## Dataset records
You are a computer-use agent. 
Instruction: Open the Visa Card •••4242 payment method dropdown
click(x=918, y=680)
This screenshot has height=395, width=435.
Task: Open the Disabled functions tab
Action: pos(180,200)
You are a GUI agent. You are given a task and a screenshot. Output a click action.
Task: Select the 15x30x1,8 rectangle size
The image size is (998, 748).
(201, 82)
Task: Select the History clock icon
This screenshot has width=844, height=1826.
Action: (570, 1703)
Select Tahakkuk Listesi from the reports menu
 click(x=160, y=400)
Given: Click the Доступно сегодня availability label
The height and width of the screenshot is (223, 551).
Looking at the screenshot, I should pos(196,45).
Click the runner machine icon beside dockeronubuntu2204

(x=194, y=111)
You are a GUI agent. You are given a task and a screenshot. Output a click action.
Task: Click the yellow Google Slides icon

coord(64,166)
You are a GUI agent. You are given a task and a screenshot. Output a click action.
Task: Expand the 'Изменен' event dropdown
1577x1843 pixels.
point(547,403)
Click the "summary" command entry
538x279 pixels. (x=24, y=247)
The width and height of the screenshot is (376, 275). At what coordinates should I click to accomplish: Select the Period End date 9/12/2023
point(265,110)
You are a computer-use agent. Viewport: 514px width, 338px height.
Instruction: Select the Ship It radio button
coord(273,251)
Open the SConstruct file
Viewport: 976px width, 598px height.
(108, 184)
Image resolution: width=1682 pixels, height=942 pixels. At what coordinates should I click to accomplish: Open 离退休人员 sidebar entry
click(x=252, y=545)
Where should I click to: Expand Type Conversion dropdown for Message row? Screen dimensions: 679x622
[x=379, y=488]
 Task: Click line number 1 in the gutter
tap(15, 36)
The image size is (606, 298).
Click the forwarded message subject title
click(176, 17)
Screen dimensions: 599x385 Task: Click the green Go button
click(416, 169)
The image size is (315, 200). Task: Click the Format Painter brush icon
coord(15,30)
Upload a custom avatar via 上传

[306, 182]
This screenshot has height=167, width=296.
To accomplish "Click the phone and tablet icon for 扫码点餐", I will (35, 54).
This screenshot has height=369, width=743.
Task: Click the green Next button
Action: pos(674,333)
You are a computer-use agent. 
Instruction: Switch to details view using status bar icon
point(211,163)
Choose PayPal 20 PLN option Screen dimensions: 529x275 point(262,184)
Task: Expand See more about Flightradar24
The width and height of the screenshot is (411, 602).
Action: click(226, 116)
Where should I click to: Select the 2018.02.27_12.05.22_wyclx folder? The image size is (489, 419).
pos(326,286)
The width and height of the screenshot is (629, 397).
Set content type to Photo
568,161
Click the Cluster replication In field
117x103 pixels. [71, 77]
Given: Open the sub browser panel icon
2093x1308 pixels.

## Goal
Render every line of the records above as a Markdown table with the columns Row and Record line, numbering the rows in order and omitting blank lines.

## Output of the task
| Row | Record line |
|---|---|
| 1 | You are a computer-use agent.  |
| 2 | Instruction: Open the Visa Card •••4242 payment method dropdown |
| 3 | click(x=918, y=680) |
| 4 | This screenshot has height=395, width=435. |
| 5 | Task: Open the Disabled functions tab |
| 6 | Action: pos(180,200) |
| 7 | You are a GUI agent. You are given a task and a screenshot. Output a click action. |
| 8 | Task: Select the 15x30x1,8 rectangle size |
| 9 | The image size is (998, 748). |
| 10 | (201, 82) |
| 11 | Task: Select the History clock icon |
| 12 | This screenshot has width=844, height=1826. |
| 13 | Action: (570, 1703) |
| 14 | Select Tahakkuk Listesi from the reports menu |
| 15 |  click(x=160, y=400) |
| 16 | Given: Click the Доступно сегодня availability label |
| 17 | The height and width of the screenshot is (223, 551). |
| 18 | Looking at the screenshot, I should pos(196,45). |
| 19 | Click the runner machine icon beside dockeronubuntu2204 |
| 20 | (x=194, y=111) |
| 21 | You are a GUI agent. You are given a task and a screenshot. Output a click action. |
| 22 | Task: Click the yellow Google Slides icon |
| 23 | coord(64,166) |
| 24 | You are a GUI agent. You are given a task and a screenshot. Output a click action. |
| 25 | Task: Expand the 'Изменен' event dropdown |
| 26 | 1577x1843 pixels. |
| 27 | point(547,403) |
| 28 | Click the "summary" command entry |
| 29 | 538x279 pixels. (x=24, y=247) |
| 30 | The width and height of the screenshot is (376, 275). At what coordinates should I click to accomplish: Select the Period End date 9/12/2023 |
| 31 | point(265,110) |
| 32 | You are a computer-use agent. Viewport: 514px width, 338px height. |
| 33 | Instruction: Select the Ship It radio button |
| 34 | coord(273,251) |
| 35 | Open the SConstruct file |
| 36 | Viewport: 976px width, 598px height. |
| 37 | (108, 184) |
| 38 | Image resolution: width=1682 pixels, height=942 pixels. At what coordinates should I click to accomplish: Open 离退休人员 sidebar entry |
| 39 | click(x=252, y=545) |
| 40 | Where should I click to: Expand Type Conversion dropdown for Message row? Screen dimensions: 679x622 |
| 41 | [x=379, y=488] |
| 42 |  Task: Click line number 1 in the gutter |
| 43 | tap(15, 36) |
| 44 | The image size is (606, 298). |
| 45 | Click the forwarded message subject title |
| 46 | click(176, 17) |
| 47 | Screen dimensions: 599x385 Task: Click the green Go button |
| 48 | click(416, 169) |
| 49 | The image size is (315, 200). Task: Click the Format Painter brush icon |
| 50 | coord(15,30) |
| 51 | Upload a custom avatar via 上传 |
| 52 | [306, 182] |
| 53 | This screenshot has height=167, width=296. |
| 54 | To accomplish "Click the phone and tablet icon for 扫码点餐", I will (35, 54). |
| 55 | This screenshot has height=369, width=743. |
| 56 | Task: Click the green Next button |
| 57 | Action: pos(674,333) |
| 58 | You are a computer-use agent.  |
| 59 | Instruction: Switch to details view using status bar icon |
| 60 | point(211,163) |
| 61 | Choose PayPal 20 PLN option Screen dimensions: 529x275 point(262,184) |
| 62 | Task: Expand See more about Flightradar24 |
| 63 | The width and height of the screenshot is (411, 602). |
| 64 | Action: click(226, 116) |
| 65 | Where should I click to: Select the 2018.02.27_12.05.22_wyclx folder? The image size is (489, 419). |
| 66 | pos(326,286) |
| 67 | The width and height of the screenshot is (629, 397). |
| 68 | Set content type to Photo |
| 69 | 568,161 |
| 70 | Click the Cluster replication In field |
| 71 | 117x103 pixels. [71, 77] |
| 72 | Given: Open the sub browser panel icon |
| 73 | 2093x1308 pixels. |